The Great
Debaters tells
the (of course) true story of the 1935 Wiley College Debate
Team, which consisted of four black students who dared to thrive
academically in a time of extreme racial tension in America. The
team was headed by Mel Tolson (Denzel Washington, who also
directs the film), a hardworking professor at Wiley suspected of
being an active communist by many of the residents of the
school’s surrounding town of Marshall, Texas. (Tolson was
actually a very vocal advocate of sharecroppers’ unions and a
poet in the Harlem Renaissance, but he never let his personal
life or political views enter the classroom.) Tolson cultivated
the team with modest intentions, only seeking victories over
other black colleges, Howard the most respected among them.
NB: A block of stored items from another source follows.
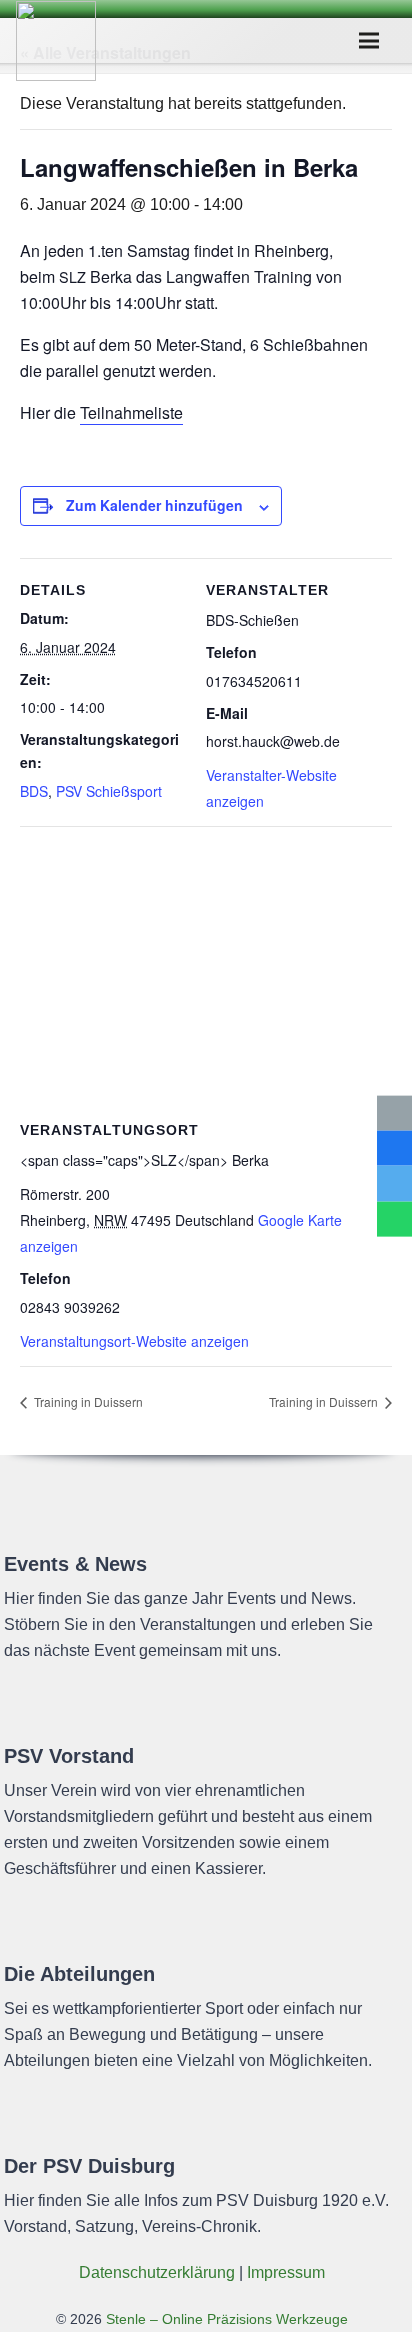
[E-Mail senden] (394, 1113)
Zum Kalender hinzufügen (154, 505)
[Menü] (370, 41)
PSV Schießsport (109, 791)
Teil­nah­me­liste (131, 412)
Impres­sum (286, 2272)
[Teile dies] (394, 1148)
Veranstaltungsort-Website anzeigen (134, 1341)
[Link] (56, 41)
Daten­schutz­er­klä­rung (157, 2272)
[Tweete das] (394, 1183)
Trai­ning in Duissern (87, 1401)
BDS (34, 791)
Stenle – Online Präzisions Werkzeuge (225, 2319)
But
when his team began to receive national recognition, its
existence became a hot-button issue for many racist Americans.
Fighting onward, Tolson and his students won nearly every match
they took part in, eventually earning the chance to beat the
national-champion, USC (replaced by Harvard-Crimson in the film,
presumably to make the honor seem even more monumental).
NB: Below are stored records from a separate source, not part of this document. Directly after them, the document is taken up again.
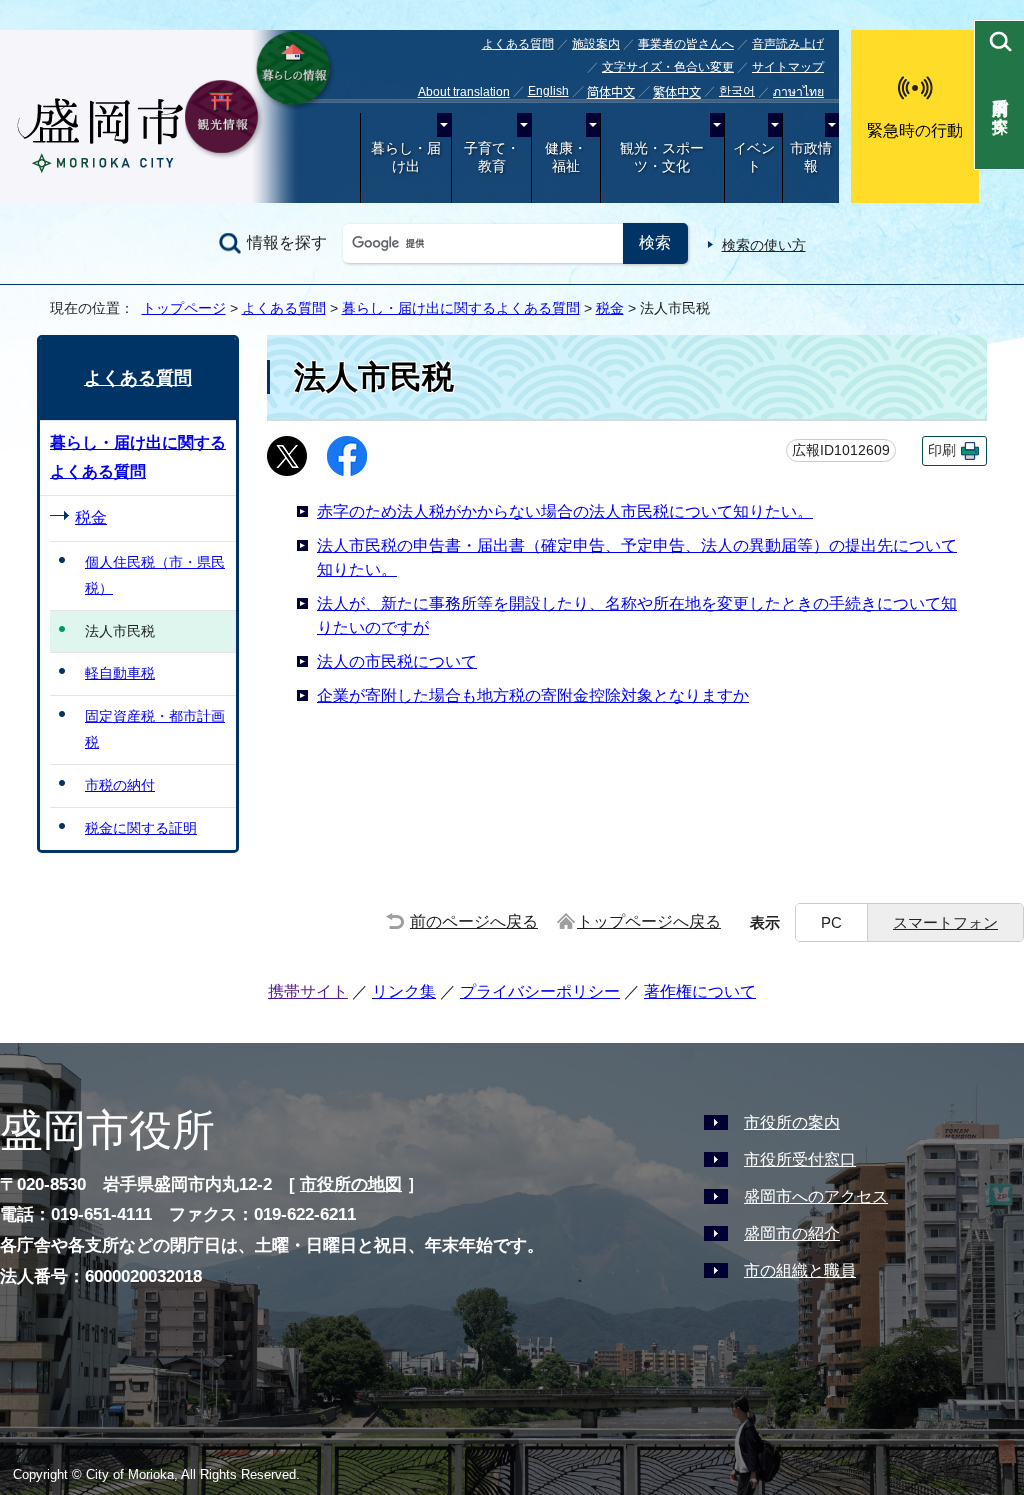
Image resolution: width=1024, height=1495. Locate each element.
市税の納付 (120, 785)
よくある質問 (518, 44)
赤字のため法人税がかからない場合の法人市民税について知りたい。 (565, 511)
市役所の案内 (792, 1122)
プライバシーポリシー (540, 991)
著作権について (700, 991)
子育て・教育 (492, 157)
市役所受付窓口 (800, 1159)
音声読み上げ (788, 44)
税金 (610, 308)
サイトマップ (788, 67)
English (548, 91)
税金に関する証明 (141, 828)
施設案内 (596, 44)
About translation (464, 92)
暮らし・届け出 (406, 157)
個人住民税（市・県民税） (155, 575)
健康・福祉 (566, 157)
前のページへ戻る (474, 921)
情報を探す (287, 242)
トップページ (184, 308)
The movie tells a highly conventional
Underdog Story, but critic Roger Ebert reminds us that this
isn’t necessarily a bad thing. In his review, Ebert writes:
“…some critics have complained that [The Great Debaters]
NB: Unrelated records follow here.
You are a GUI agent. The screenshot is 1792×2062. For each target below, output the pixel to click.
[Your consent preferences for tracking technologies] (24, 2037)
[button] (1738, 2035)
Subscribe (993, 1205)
follows the formula of all sports movies by leading up, through
great adversity, to a victory in the end. So it does. How many
sports movies, or movies about underdogs competing in any way,
have you seen that end in defeat? It is human nature to seek
inspiration in victory, and this is a film that is affirming and
inspiring and recreates the stories of a remarkable team and its
coach.” For the most part, I agree with him. After all, what
would The Great
Debaters have
said about racial progress if it had chosen to tell a
less-optimistic story about the same theme? Unfortunately,
however, there is a separate problem with the movie’s embrace of
convention that Ebert overlooks: one that concerns its style,
not its content. Director Washington makes the story feel more
tired than it really is by presenting it in the same fashion as
those like it, with plenty of syrupy slow-motion shots and
sentimental background-music to boot. Had he merely assembled The
Great Debaters in
a more atypical way and kept the central message the same, the
movie could’ve been a more provocative and more powerful film on
the whole.
Then again, perhaps I’m taking the
largely-successful picture for granted by criticizing it at all.
In truth, The
Great Debatersrepresents a rarity in that it succeeds in
embracing such a derivative formula. There are, indeed, many
elements of great, often very fresh work here. Namely, Forest
Whitaker’s interpretation of a distanced intellectual who is
both one of Tolson’s colleagues at Wiley and the father of the
debate team’s researcher is phenomenal. The performance stands
apart from all of the conventions of The
Great Debaters, offering an entirely different take on a
father-figure than this type of film usually does but satisfying
just the same. In addition, Washington’s bold, heroic depiction
of Tolson is quite welcome. Despite living in a desperate time
in America when it would’ve been all too tempting to affect
students by preaching his own politics to them, Tolson resists
the urge. Reflecting upon this in today’s educational
environment, in which public schoolteachers almost uniformly
brainwash kids with far-left doctrine, makes the notion
especially admirable.
Cliché as its story and style may
seem, The Great
Debaters is
nonetheless a triumphant viewing experience. I have merely
touched on what makes the picture the special one that it is in
this review, but to dwell on all of its specific joys would only
spoil them. In short, I wholeheartedly recommend that everyone
support The Great
Debaters for its
ripe historical value, nuanced performances, and welcome ability
to uplift the viewer’s spirits. What an appreciable effort this
is.
-Danny Baldwin, Bucket Reviews
Review Published on: 12.29.2007
Screened on: 12.26.2007
at the Regal Escondido 16 in Escondido, CA.